* _Task directions_
Report every line below that has the string "image" in it.

* _Input_
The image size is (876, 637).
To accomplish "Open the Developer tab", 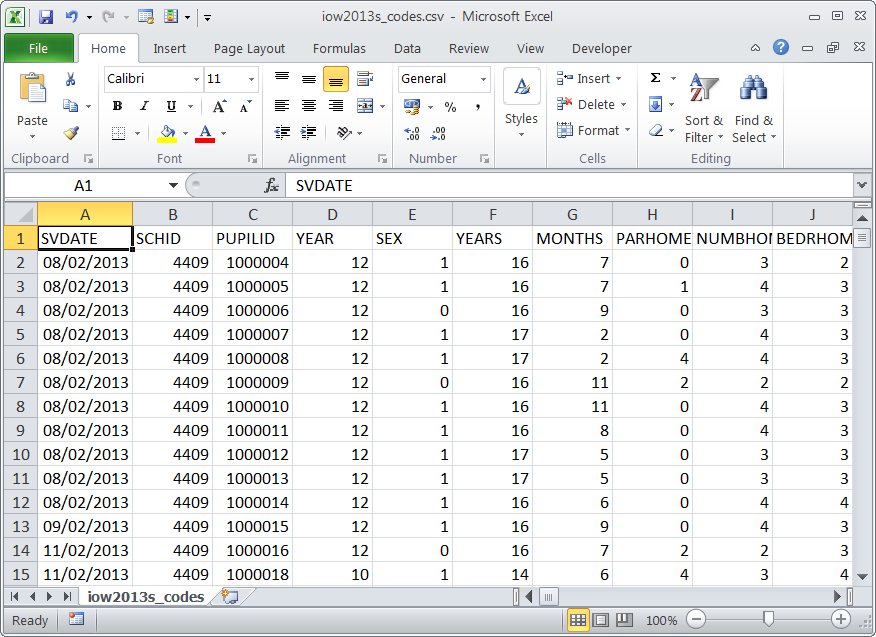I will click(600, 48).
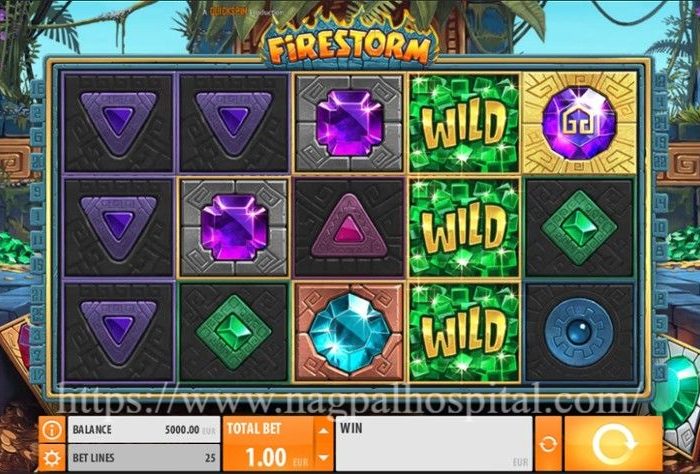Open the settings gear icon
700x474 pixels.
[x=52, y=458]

--

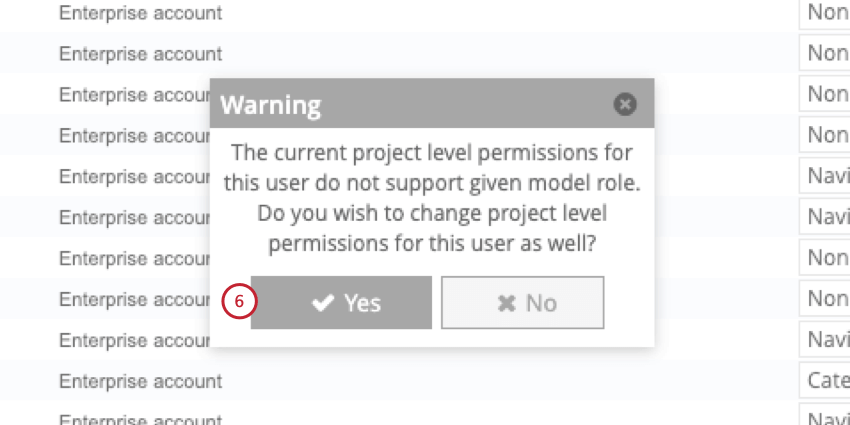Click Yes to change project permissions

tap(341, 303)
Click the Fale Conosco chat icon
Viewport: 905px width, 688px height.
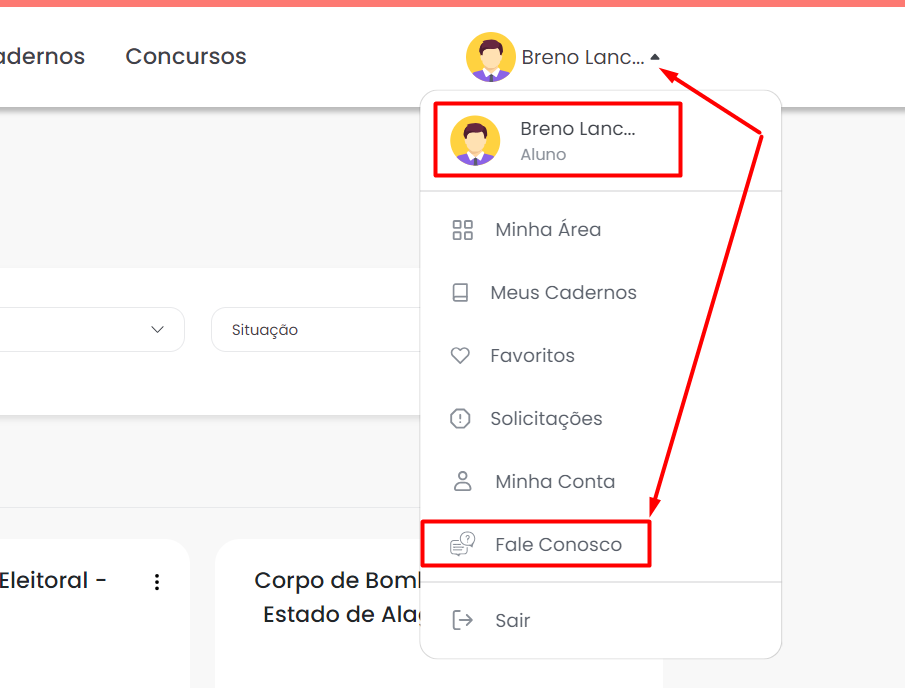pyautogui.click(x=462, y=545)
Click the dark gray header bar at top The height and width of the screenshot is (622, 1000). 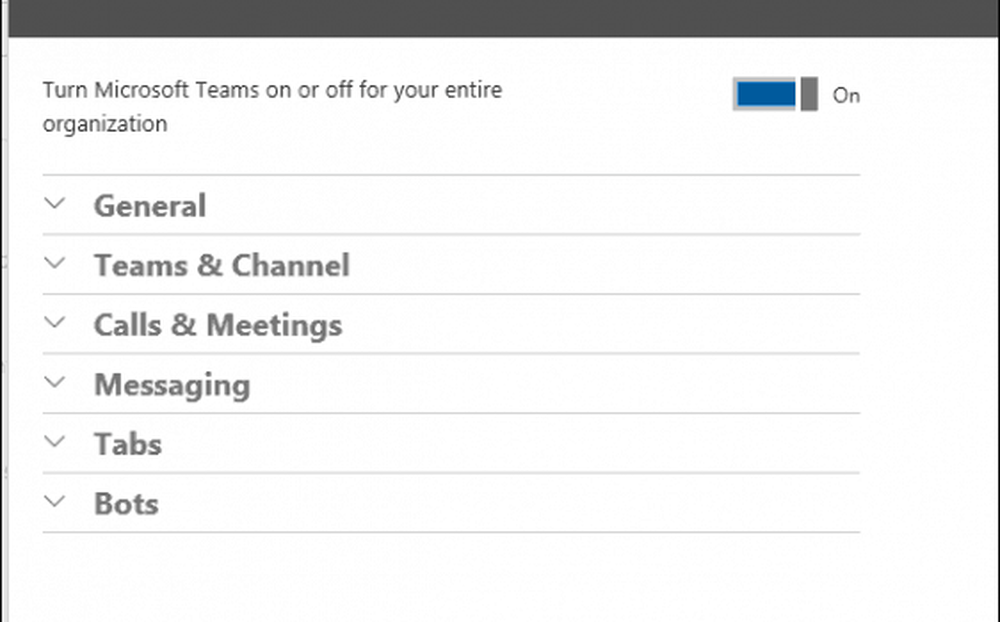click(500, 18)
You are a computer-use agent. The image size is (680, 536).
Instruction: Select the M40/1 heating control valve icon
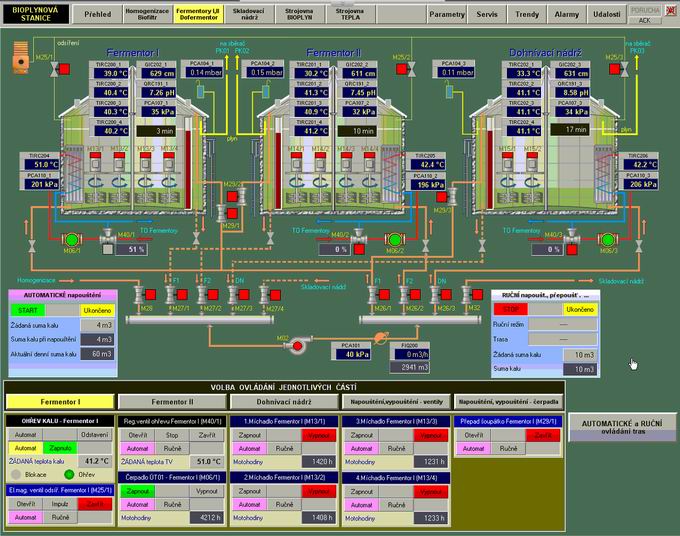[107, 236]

---

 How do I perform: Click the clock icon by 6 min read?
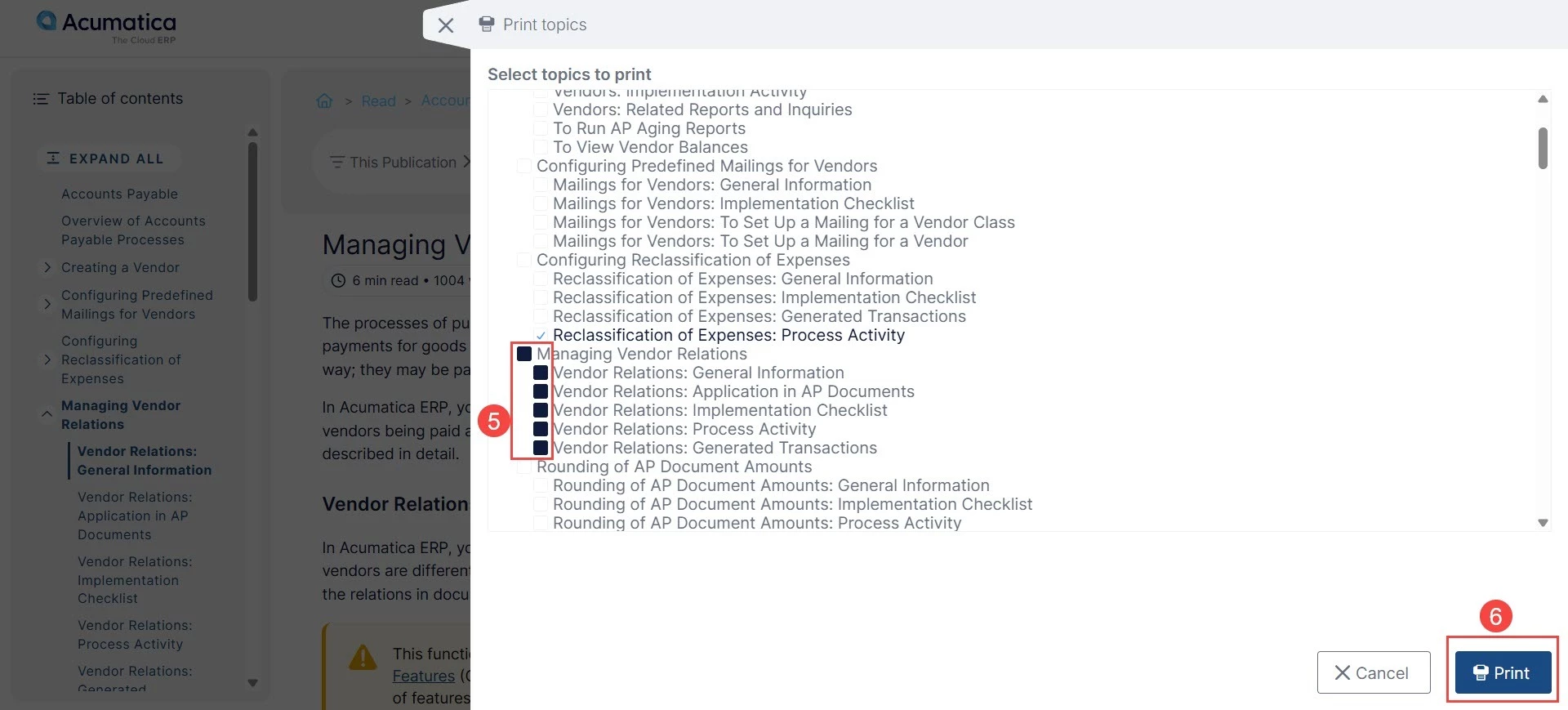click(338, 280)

* _Your response_
The image size is (876, 637).
You are a computer-use agent. The image size is (680, 536).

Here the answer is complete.